◆ What you need to do ◆
Format the lines of the listing starting at the one containing "At what coordinates should I click to accomplish: Sort" and ending at the one containing "This screenshot has width=1200, height=434." as a JSON list of strings, one string per line, with blank lines omitted.

◆ Records excerpted from a collection ◆
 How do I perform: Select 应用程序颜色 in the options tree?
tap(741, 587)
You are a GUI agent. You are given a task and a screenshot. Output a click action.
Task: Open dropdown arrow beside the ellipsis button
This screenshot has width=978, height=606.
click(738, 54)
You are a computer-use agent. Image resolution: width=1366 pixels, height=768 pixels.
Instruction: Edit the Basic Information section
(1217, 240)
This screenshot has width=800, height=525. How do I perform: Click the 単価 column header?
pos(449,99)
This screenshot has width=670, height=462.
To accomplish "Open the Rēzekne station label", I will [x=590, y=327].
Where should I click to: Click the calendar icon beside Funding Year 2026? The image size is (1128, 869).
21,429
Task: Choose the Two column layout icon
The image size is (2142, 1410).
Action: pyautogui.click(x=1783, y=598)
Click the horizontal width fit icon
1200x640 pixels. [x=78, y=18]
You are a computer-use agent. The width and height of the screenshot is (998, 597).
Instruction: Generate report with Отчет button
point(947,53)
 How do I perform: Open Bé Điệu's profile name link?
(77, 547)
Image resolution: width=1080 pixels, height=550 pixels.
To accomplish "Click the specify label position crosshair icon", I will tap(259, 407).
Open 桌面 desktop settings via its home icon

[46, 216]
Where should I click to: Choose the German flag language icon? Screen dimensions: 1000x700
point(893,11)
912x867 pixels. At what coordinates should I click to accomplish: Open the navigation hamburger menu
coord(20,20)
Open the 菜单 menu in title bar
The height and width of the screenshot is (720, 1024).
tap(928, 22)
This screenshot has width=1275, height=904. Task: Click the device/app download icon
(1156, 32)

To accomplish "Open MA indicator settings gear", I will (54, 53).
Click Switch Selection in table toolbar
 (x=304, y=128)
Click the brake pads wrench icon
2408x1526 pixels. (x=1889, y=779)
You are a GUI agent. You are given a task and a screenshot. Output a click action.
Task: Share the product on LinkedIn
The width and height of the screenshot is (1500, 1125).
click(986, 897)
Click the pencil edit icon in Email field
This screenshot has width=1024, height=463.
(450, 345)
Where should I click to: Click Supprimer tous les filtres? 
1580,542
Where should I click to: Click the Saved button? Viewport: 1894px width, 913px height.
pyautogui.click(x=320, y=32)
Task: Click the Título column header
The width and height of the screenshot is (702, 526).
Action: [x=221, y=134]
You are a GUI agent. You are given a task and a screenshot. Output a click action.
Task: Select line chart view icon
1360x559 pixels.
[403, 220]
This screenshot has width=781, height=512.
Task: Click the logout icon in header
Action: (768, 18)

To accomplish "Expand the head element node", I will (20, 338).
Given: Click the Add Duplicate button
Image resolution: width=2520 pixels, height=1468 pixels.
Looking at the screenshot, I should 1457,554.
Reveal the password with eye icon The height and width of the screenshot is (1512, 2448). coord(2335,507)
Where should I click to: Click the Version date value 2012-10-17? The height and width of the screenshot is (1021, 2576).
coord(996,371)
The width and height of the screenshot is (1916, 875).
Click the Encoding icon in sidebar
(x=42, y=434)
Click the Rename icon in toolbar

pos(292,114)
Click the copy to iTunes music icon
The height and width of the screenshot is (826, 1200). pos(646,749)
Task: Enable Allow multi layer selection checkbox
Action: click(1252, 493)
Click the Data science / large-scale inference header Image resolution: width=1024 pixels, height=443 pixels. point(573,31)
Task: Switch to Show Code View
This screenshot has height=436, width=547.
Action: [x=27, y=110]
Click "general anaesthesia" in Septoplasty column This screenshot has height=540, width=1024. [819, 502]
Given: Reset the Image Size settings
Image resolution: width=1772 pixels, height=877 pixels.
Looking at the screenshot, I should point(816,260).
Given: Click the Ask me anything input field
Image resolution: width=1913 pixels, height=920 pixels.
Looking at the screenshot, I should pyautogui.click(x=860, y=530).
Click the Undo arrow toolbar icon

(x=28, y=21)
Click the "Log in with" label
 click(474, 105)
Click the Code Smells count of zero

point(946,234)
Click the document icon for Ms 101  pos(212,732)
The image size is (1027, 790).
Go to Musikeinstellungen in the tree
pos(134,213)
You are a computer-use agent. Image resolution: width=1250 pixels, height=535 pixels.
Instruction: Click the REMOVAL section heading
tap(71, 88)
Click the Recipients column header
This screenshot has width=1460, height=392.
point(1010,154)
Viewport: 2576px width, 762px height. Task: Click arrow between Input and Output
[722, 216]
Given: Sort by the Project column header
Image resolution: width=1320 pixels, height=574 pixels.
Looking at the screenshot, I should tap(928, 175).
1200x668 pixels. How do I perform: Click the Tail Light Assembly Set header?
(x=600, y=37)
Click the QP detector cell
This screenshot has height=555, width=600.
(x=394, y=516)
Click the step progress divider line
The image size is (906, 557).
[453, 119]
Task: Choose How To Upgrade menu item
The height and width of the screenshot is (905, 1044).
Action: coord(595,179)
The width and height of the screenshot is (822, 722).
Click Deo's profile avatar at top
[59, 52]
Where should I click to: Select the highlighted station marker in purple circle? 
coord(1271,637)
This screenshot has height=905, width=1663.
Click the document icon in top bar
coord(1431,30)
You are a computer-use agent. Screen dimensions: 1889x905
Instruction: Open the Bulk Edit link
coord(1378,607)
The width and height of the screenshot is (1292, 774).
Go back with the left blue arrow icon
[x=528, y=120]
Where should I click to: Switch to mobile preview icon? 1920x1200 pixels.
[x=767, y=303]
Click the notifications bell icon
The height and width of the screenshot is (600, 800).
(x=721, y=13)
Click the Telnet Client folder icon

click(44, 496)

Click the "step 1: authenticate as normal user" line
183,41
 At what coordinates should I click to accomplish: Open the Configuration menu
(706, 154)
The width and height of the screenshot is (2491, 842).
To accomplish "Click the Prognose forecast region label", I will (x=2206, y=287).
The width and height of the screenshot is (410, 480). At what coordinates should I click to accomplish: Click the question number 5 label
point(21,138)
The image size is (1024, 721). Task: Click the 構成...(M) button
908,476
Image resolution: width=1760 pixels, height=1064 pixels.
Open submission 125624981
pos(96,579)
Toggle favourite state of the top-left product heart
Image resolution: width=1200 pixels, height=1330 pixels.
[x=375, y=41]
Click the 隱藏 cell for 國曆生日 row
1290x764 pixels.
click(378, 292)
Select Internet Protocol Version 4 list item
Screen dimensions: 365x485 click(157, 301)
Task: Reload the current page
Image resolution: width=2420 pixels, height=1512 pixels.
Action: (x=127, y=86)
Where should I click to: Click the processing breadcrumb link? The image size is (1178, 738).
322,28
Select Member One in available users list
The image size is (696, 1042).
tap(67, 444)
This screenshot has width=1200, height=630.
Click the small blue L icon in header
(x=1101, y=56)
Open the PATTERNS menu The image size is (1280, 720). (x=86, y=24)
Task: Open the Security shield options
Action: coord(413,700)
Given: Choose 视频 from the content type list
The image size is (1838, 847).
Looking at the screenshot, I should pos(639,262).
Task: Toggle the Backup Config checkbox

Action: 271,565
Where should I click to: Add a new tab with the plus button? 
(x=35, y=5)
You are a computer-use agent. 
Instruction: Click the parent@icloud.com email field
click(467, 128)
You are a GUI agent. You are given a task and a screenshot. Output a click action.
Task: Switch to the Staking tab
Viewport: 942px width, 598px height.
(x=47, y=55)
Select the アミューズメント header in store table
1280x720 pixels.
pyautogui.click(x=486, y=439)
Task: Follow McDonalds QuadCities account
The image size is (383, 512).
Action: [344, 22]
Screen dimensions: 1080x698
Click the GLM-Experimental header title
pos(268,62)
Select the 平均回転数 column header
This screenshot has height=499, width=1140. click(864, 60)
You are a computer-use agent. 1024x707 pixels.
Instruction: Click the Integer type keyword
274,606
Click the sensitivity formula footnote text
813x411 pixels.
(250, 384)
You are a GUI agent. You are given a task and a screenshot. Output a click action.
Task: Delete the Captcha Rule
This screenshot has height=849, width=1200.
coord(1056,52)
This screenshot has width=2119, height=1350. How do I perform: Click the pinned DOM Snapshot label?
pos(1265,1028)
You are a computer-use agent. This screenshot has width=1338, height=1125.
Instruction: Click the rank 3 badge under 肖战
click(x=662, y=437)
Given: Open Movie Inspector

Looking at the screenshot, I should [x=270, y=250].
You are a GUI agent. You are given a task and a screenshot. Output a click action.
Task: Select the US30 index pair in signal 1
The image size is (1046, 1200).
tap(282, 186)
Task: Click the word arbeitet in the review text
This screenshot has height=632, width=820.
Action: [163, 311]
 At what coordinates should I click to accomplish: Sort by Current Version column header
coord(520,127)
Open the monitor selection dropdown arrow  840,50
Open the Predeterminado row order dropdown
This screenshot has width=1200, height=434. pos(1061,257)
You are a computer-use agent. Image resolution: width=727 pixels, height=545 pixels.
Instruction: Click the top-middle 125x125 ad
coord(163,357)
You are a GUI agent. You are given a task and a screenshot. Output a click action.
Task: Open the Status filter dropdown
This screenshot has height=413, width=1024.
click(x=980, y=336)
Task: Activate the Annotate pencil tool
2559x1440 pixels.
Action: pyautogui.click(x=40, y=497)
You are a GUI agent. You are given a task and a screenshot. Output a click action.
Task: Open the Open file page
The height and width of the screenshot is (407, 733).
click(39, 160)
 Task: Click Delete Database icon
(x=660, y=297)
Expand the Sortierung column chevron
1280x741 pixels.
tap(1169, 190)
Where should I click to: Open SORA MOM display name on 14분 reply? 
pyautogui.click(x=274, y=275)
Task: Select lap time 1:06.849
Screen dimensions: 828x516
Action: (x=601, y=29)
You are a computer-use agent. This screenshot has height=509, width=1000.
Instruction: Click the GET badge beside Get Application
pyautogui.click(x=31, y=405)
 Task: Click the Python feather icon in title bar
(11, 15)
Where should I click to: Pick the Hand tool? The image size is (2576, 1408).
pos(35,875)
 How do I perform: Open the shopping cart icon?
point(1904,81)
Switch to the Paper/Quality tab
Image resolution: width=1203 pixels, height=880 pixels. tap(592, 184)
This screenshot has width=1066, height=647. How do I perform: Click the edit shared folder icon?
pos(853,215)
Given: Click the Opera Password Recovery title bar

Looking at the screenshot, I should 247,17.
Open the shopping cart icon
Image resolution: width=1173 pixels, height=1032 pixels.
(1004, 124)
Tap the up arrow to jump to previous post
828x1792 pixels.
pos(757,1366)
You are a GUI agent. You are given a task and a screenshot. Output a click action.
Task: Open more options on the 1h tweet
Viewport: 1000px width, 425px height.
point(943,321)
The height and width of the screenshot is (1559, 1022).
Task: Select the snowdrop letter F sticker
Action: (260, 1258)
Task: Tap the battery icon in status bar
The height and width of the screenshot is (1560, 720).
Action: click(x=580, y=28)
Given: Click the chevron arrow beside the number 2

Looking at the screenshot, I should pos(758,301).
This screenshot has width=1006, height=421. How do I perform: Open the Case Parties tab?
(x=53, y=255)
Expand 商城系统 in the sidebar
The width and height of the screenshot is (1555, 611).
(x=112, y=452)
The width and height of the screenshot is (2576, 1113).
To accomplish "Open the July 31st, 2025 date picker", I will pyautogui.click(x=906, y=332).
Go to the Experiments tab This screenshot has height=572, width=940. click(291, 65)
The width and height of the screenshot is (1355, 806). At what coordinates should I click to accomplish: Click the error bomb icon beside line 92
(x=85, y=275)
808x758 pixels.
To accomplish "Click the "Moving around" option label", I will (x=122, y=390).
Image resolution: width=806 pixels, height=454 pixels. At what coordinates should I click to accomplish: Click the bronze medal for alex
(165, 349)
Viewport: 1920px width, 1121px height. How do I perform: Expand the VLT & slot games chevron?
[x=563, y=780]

◆ Expected answer ◆
[
  " At what coordinates should I click to accomplish: Sort by Current Version column header",
  "coord(520,127)",
  "Open the monitor selection dropdown arrow  840,50",
  "Open the Predeterminado row order dropdown",
  "This screenshot has width=1200, height=434. pos(1061,257)"
]